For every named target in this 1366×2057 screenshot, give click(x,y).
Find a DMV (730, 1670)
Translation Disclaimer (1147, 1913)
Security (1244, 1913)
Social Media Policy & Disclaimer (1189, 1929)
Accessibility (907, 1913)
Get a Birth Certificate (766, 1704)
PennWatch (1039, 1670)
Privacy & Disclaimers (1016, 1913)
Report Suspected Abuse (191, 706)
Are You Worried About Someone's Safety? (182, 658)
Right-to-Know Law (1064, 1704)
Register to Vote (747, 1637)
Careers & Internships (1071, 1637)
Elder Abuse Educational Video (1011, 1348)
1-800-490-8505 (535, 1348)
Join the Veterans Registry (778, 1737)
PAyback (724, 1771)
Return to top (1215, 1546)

• • • • •

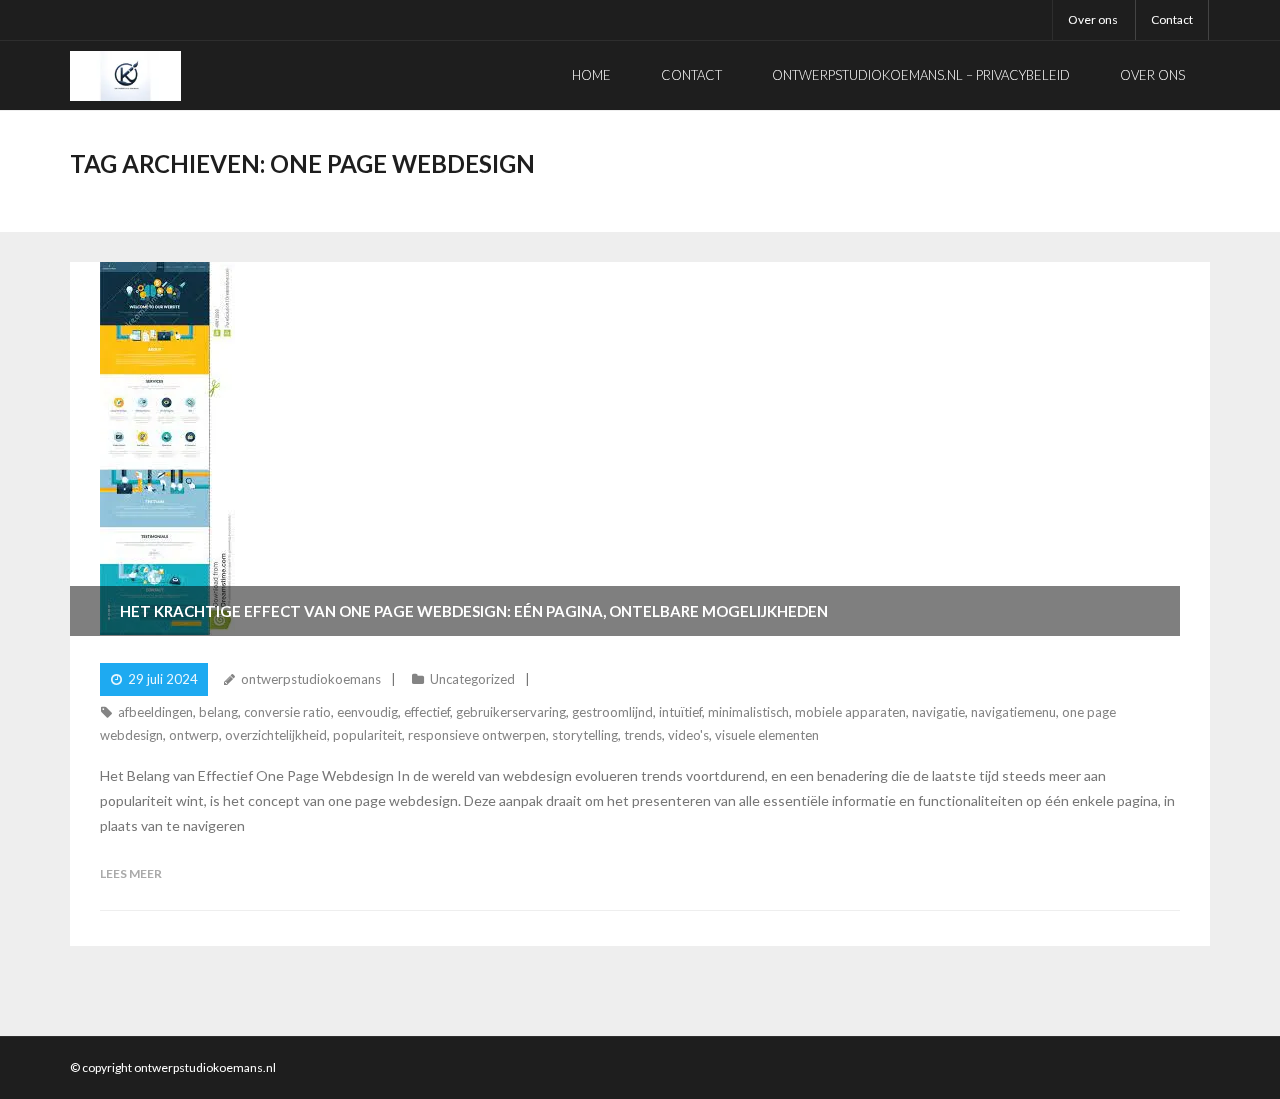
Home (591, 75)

• • • • •

From the records above, print exactly the lines that run from the line with "For every named" to the line with "Get a Birth Certificate (766, 1704)", inclusive.

## ANSWER BOX
For every named target in this 1366×2057 screenshot, give click(x,y).
Find a DMV (730, 1670)
Translation Disclaimer (1147, 1913)
Security (1244, 1913)
Social Media Policy & Disclaimer (1189, 1929)
Accessibility (907, 1913)
Get a Birth Certificate (766, 1704)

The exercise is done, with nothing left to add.